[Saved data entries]
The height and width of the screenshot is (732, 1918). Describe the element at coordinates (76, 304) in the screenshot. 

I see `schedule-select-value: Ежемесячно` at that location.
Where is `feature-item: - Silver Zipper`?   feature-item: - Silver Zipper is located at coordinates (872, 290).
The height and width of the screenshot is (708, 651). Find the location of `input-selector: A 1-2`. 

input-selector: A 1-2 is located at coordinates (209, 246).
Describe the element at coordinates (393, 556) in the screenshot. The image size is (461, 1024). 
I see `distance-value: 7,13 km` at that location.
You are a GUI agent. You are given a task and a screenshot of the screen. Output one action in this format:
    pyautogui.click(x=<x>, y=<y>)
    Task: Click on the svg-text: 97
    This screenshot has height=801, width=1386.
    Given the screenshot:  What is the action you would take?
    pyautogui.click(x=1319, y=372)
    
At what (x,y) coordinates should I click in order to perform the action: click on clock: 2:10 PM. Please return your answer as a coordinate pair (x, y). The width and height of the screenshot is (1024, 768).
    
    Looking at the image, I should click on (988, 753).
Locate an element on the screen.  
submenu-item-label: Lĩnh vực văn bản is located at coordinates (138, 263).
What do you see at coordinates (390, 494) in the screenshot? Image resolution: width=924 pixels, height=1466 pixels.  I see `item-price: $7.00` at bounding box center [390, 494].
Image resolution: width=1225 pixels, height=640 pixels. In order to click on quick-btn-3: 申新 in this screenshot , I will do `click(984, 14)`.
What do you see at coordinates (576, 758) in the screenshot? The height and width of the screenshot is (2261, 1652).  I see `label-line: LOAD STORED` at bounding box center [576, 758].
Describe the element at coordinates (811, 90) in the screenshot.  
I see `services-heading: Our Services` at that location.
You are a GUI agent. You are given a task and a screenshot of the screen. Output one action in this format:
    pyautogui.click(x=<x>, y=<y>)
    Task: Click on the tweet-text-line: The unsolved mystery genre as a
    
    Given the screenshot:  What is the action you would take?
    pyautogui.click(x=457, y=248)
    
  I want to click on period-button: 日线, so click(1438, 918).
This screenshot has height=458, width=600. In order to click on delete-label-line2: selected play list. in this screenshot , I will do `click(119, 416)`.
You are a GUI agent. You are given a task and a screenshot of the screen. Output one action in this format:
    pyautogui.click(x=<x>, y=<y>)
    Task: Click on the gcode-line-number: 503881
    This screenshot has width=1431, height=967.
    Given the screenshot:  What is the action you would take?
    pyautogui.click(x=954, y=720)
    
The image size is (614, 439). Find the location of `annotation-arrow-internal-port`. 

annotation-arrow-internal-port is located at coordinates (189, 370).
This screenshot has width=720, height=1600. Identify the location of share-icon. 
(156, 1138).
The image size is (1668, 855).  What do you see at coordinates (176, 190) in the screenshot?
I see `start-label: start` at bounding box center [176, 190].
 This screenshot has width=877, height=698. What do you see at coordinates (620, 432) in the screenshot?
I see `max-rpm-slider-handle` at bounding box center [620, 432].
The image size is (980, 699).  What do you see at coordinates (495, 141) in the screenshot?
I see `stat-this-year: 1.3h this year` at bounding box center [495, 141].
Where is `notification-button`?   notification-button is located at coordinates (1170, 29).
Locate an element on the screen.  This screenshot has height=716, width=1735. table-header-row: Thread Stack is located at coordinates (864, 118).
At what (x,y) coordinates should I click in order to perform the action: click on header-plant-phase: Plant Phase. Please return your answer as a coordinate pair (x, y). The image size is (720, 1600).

■ Task
Tally how many lines in the data contain the string "selector", and give only that number.

■ Response box
2